The second stanza of the poem Dover Beach , Arnold invokes Sophocles who was a famous Greek playwright and had a parallel knowledge of listening to the sound of the Ocean waves and he too found the note of melancholy in that sound.

dover beach poem analysis

The sound reminded him of all the wild disorder and misery that exist in human life. Of course, Sophocles heard the sound of the waves of the Aegean sea while Arnold hears the sound of the waves of the English Channel. Arnold says in the following ways:

“Sophocles long ago

Heard it on the Aegean and it brought

Into his mind the turbid ebb and flow

Of misery”

In the third stanza, the poet says that there was a time when the sea of religious faith lifted and moved with great power. The poet means that there was a time when religious faith held powerful influence over men’s minds.

According to the poet, the past religious faith was full, but now doubt and disbelief have taken place in the human society. The sea of faith was at the full in the past. But now its waves are moving back only. The poet says in this poem:

“The sea of faith

Was once, too, at the full and round earth shore

Lay like the fold of a bright girdle furled”

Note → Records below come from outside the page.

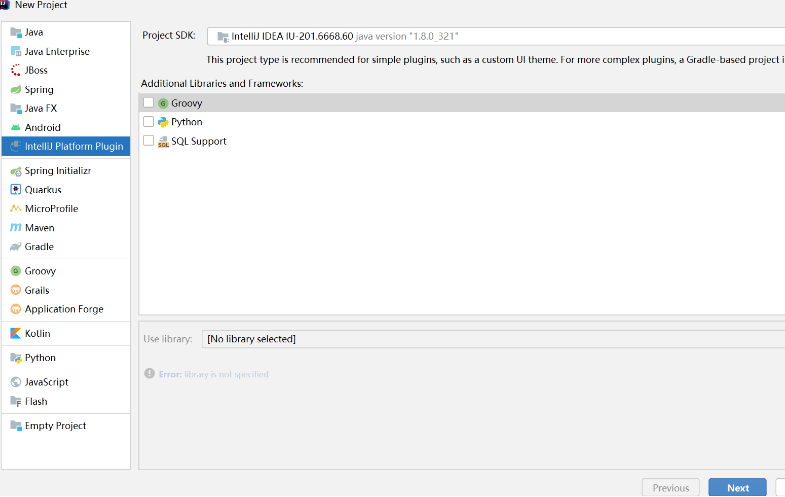Click the Spring leaf icon
Viewport: 785px width, 497px height.
tap(16, 90)
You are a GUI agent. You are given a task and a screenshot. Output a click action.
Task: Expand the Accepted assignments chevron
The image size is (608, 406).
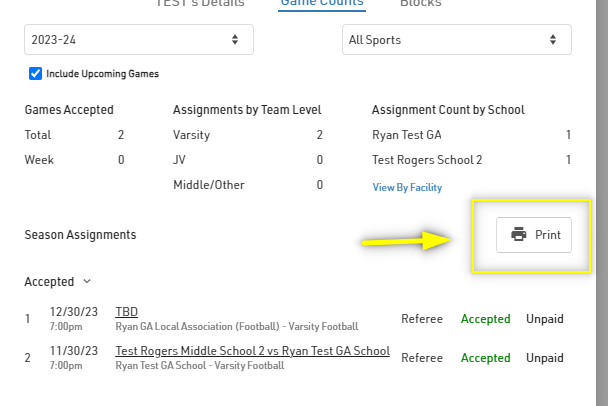point(87,282)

In the fourth stanza, the poet compares the modern world devoid of faith and spiritual consolation to a darkling plain. It is a world shrouded in darkness and wild confusion. Here the poet compares men without faith and love to ignorant armies clashing by night. He says in the following ways:

“And we are here as on a darkling plain

Swept with confused alarms of struggle and flight

Where ignorant armies clash by night”

The famous smile in the final lines probably allude to a passage in ‘Thucydides’ account of the battle of Epipolae. Here are to be found the details used by Arnold; a night-attack fought upon a plain at the top of cliff in the moonlight, so that the soldiers could not distinguish clearly between friend and foe, with the resulting flight of certain Athenian troops.

John Henry Newman had used the image once to define controversary as a short of “night battle” and the image also occurs in Arthur Huge Clough’s “The bothie of Tober-na-Vuolich”

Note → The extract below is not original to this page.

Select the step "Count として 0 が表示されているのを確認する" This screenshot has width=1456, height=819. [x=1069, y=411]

However, the dover beach poem is a love poem. It’s theme is love. It was written on the occasion of honeymoon trip to Dover Beach which presents beautiful natural scenery.

The poet asks his beloved to see the beautiful sight and hear the sweet sounds of advancing and retreating waves. He finds love as the only shelter and support in the confusing welter of doubts and faiths in the Victorian age.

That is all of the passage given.